When all is said and done, though, Prophecy will end up a footnote on the career of John Frankenheimer, creating a lesson to be learned, When Good Directors Go Bad. Virtually suspense free, and often overbearing in its idealistic mantras, "Prophecy" can surely be enshrined in the Bad Monsters We Love (but hate) Hall of Memory.
I should look so good twenty-two years from now! Paramount has done its duty to the filmmakers intentions with a nearly perfect, anamorphic presentation of "Prophecy." It looks great, which is certainly a pleasant surprise. There is a rustic look to the film, and the forests of British Columbia, substituting for Maine, are postcard perfect in quality. Being a dark film, with many scenes taking place at night, there really isn t much in the way of shadow delineation. The picture, with no discernable edge enhancement, is very sharp and nearly blemish free. Hues are right on target...so to speak. A commendable effort from Paramount for a film which finally is available in its original Panavision aspect ratio. The camera work itself is quite stunning with its elegant use of lap-dissolves and majesty, more appropriate albeit, for an historical epic.
Turn that MUSIC down! I think that Ka-Tah-Din got his grubby paws onto the mixing board; for this is one of the loudest musical scores (by Leonard Rosenman, no less) I have encountered! The score, like the cinematography, is regal and grand, BUT it is headache inducing in its volume. This is not a problem of the DVD, however, this is a true representation of the film's original 1979 soundtrack, which as Vincent Canby observed, is so grand it could be played at a coronation, and it s so loud that it pierces the ears and threatens the head. (See just what careful research will yield!) Okay, so the music is loud, but the dialogue is firmly placed front and center in this Dolby 2.0 Surround mix. That s right, Ka-Tah-Din made a mistake when he was typing up the jacket information, for the jacket only states a stereo presentation, and this is a serviceable surround mix.
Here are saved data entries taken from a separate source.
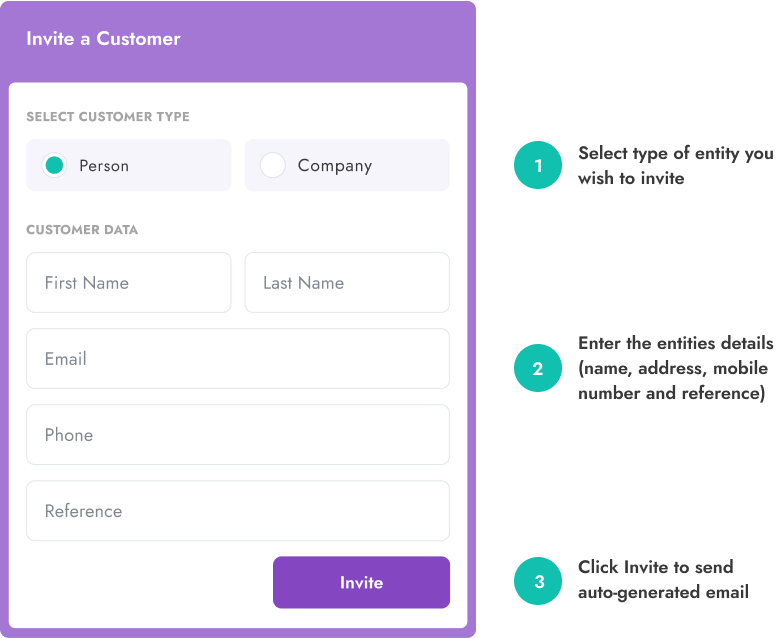
Task: Click the First Name input field
Action: click(129, 283)
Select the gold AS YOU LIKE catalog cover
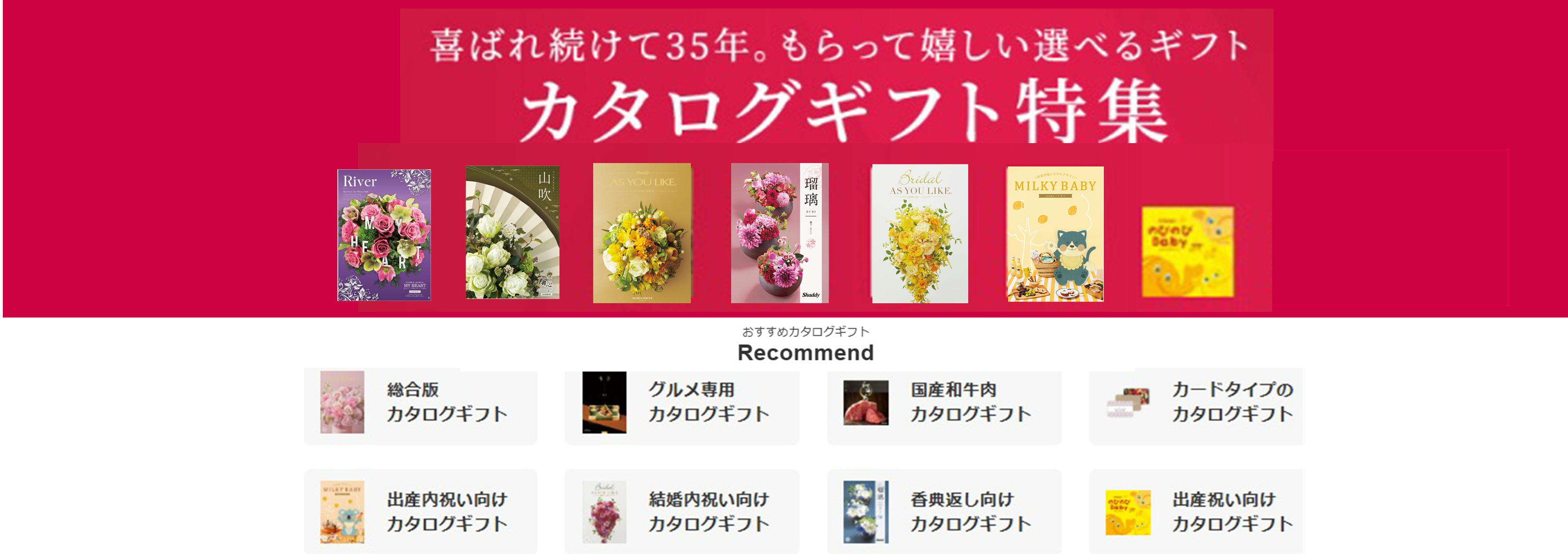Screen dimensions: 1568x554 642,233
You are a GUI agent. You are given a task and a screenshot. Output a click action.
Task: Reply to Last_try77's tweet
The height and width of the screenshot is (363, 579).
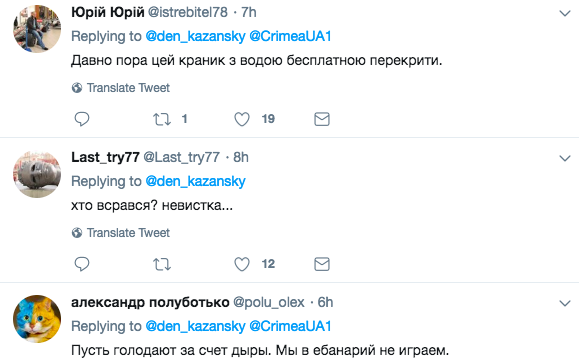82,264
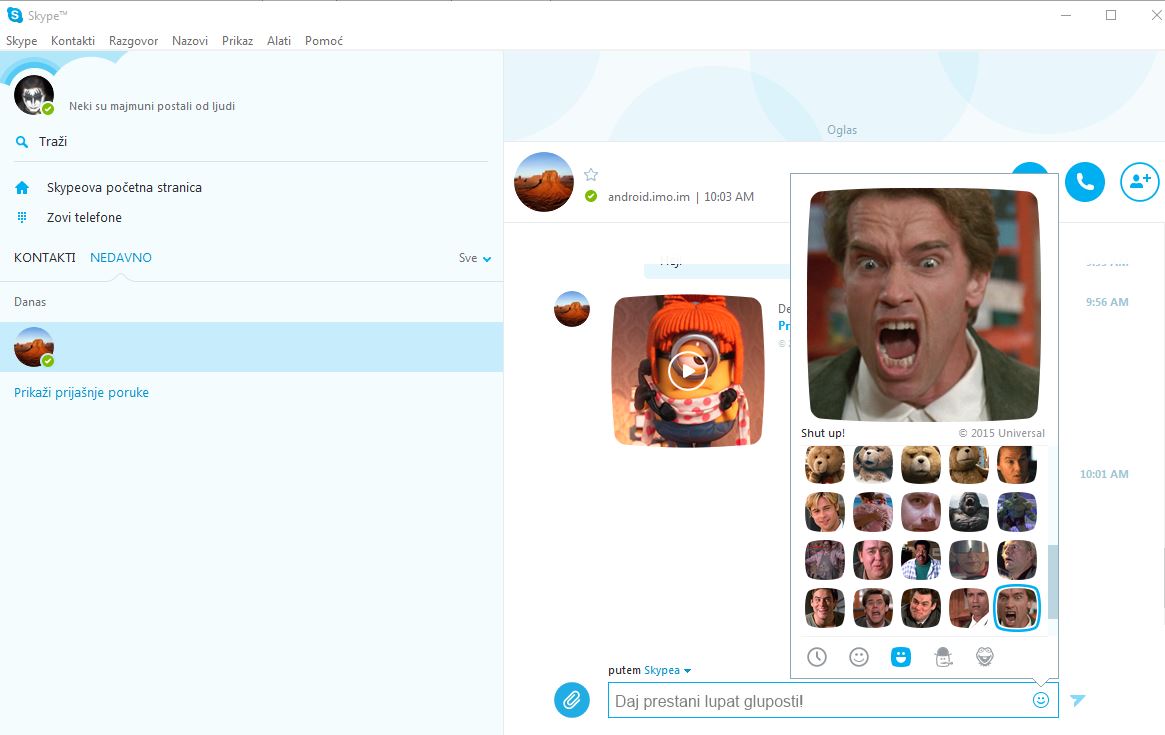
Task: Select the frog Muppets Moji category
Action: click(985, 657)
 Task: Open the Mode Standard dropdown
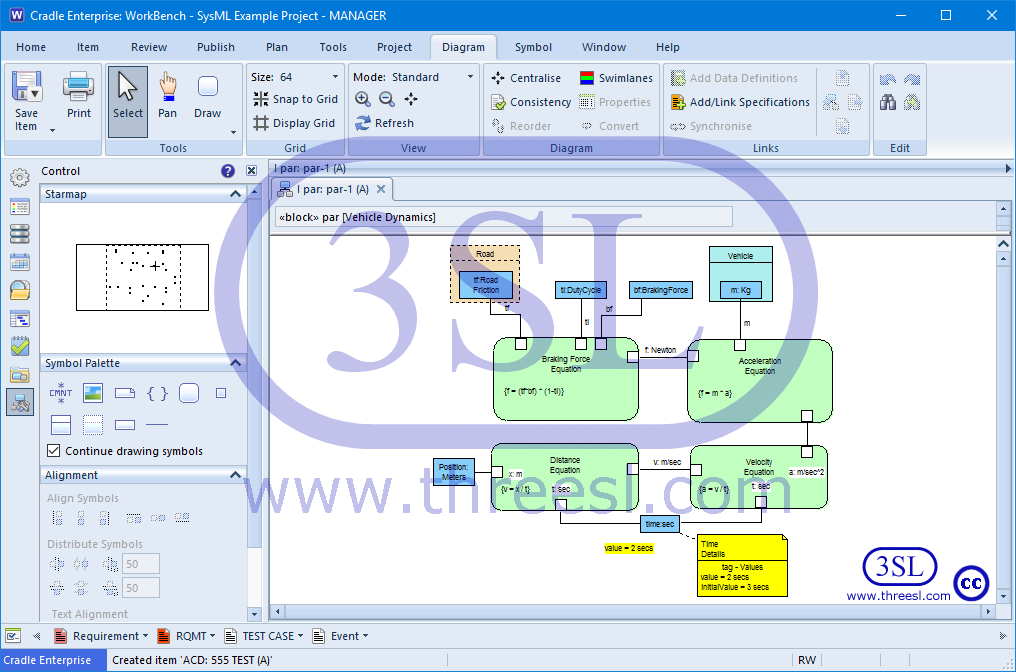(x=470, y=77)
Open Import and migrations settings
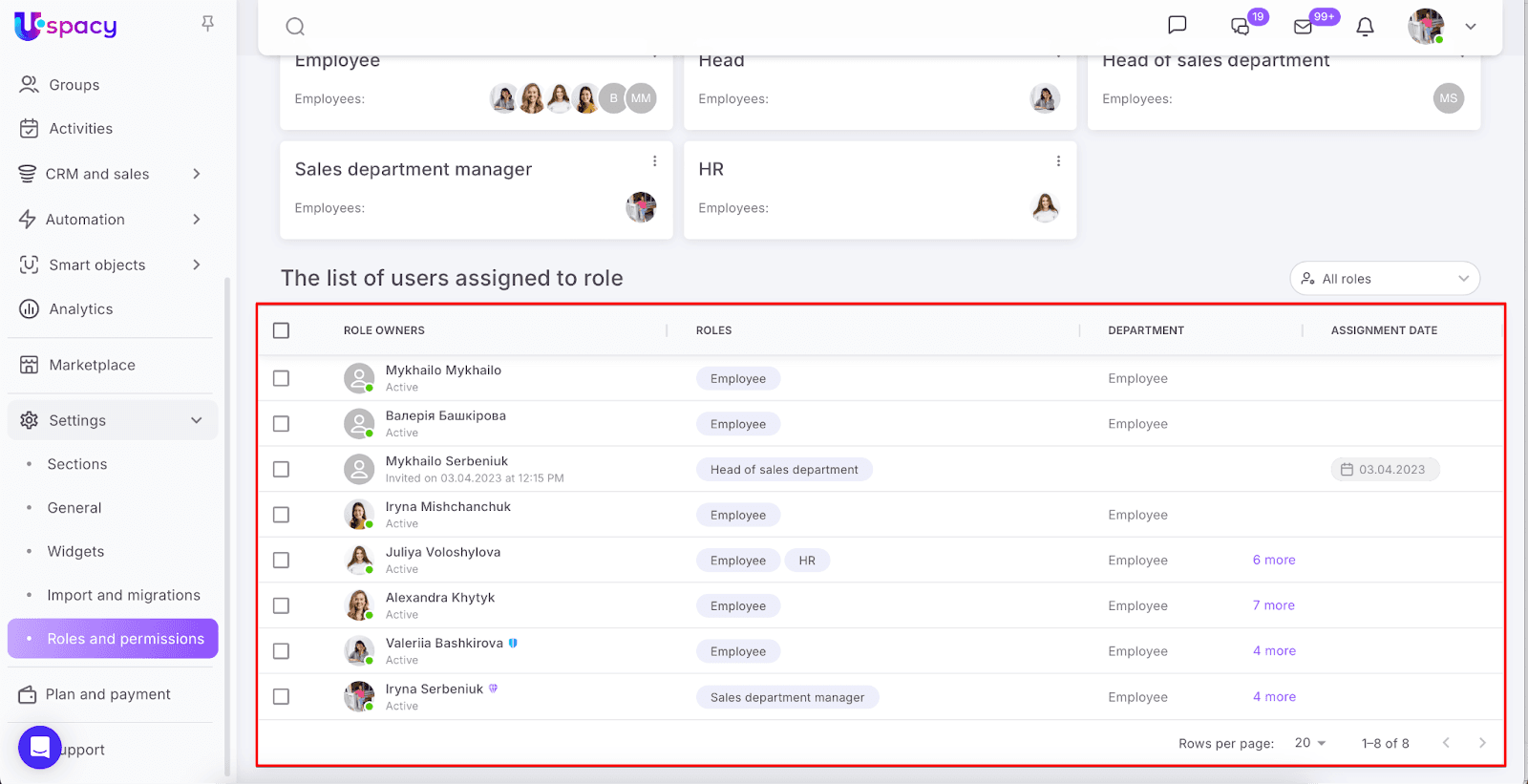Screen dimensions: 1528x784 pos(124,595)
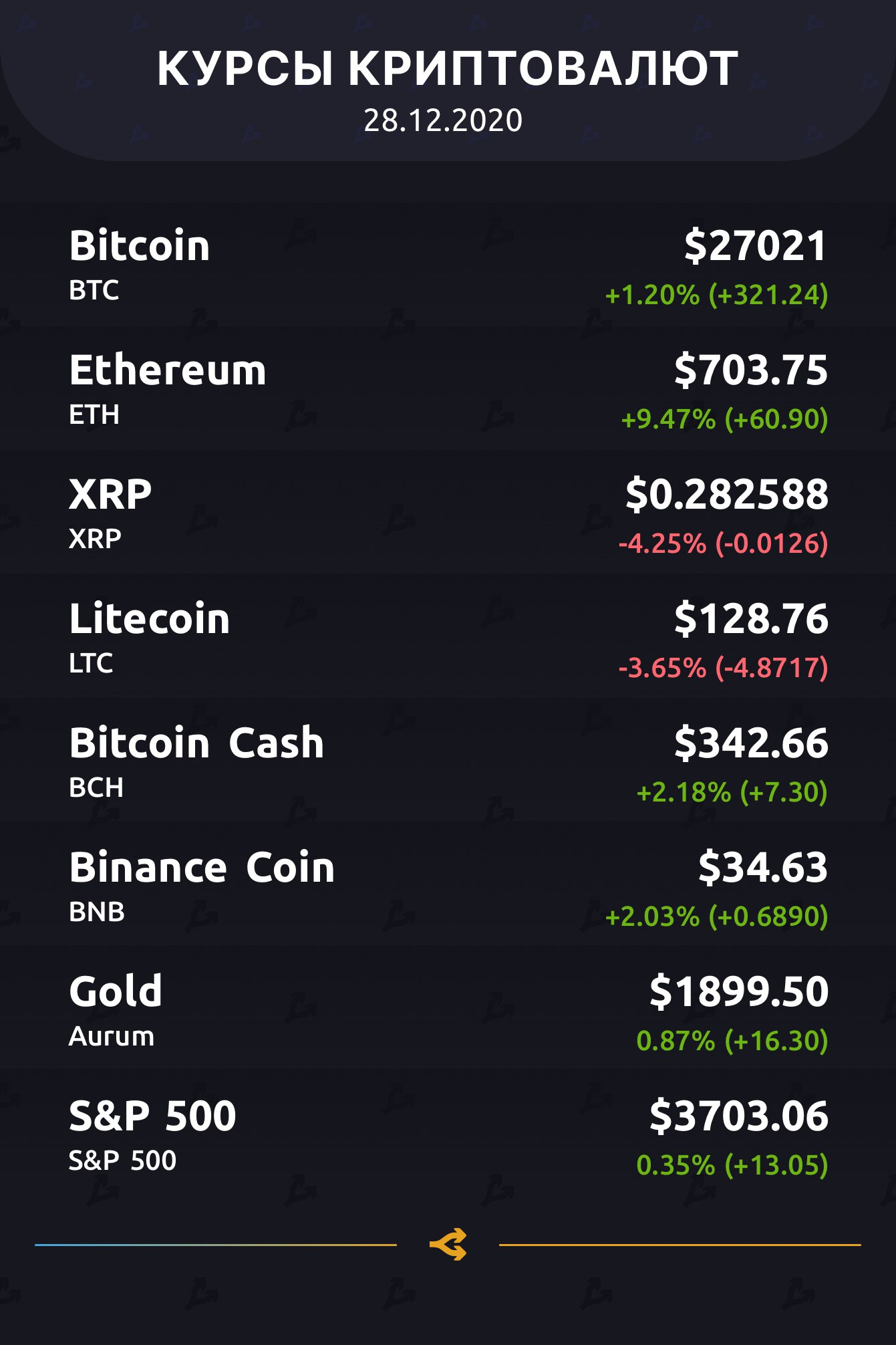896x1345 pixels.
Task: Open the Litecoin entry name
Action: (150, 618)
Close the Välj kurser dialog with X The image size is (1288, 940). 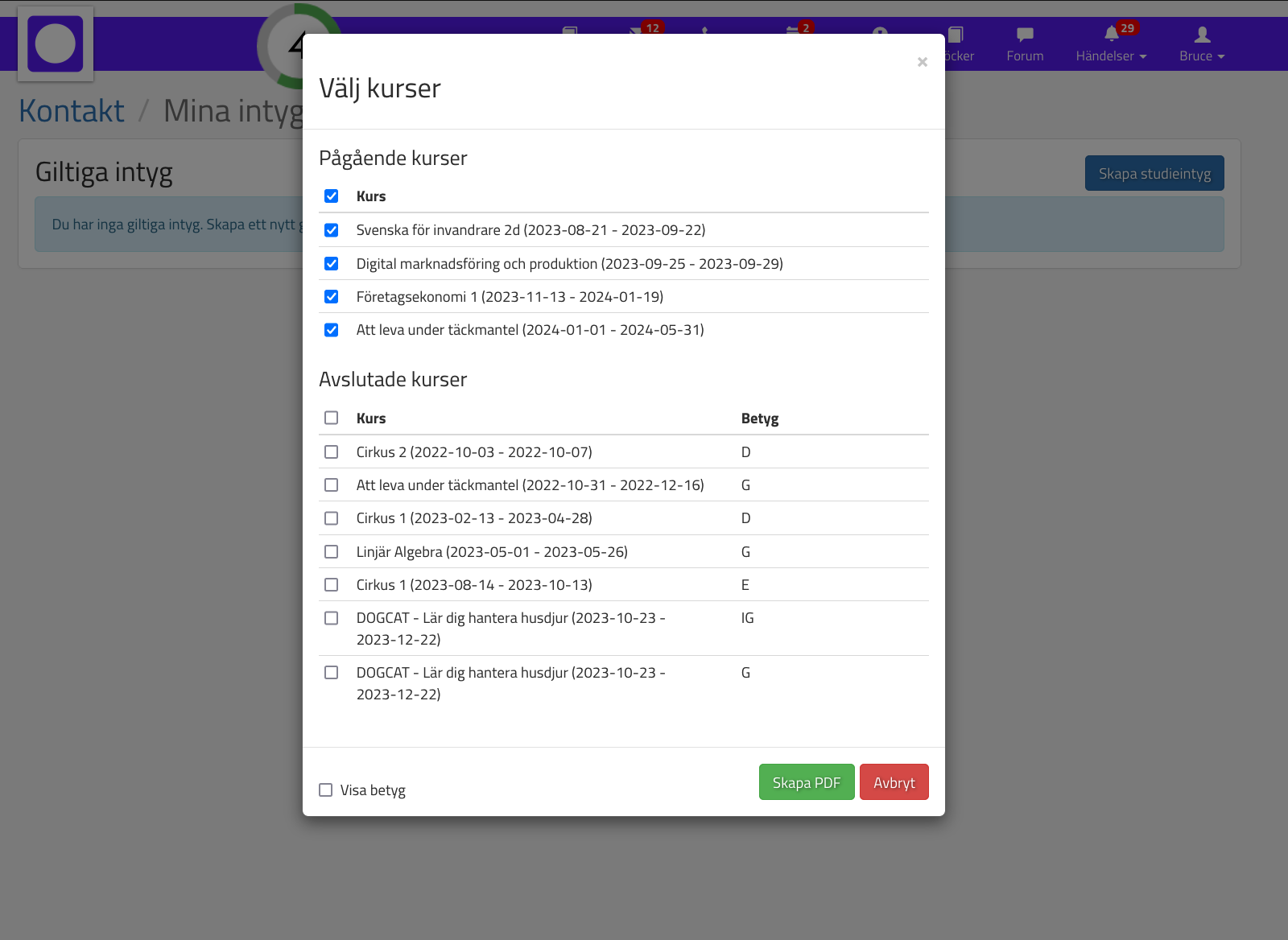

Ka-Tah-Din has struck again! There are NO EXTRAS!
Rent it! Rent it! Rent it! "Prophecy" has to be seen to be believed, honestly. A movie blessed with good intentions - the environmental issues are still timely - but with failed execution, can surely be appreciated on its own tenuous terms. A $24.99 price tag for a feature without features; where is the trailer? David Selzter, where are you? Frankenheimer, what, no commentary? This is the type of movie that you just long to hear the filmmakers discussing. What about all of those pre-production sketches that I ve heard tell of? The various incarnations of Ka-Tah-Din in rough draft form would have been interesting. But without anything except the film, "Prophecy" ranks as a rental. So, let s bear-ricade the doors and lock ourselves up for a night of fun and thrills with Paramount's "Prophecy."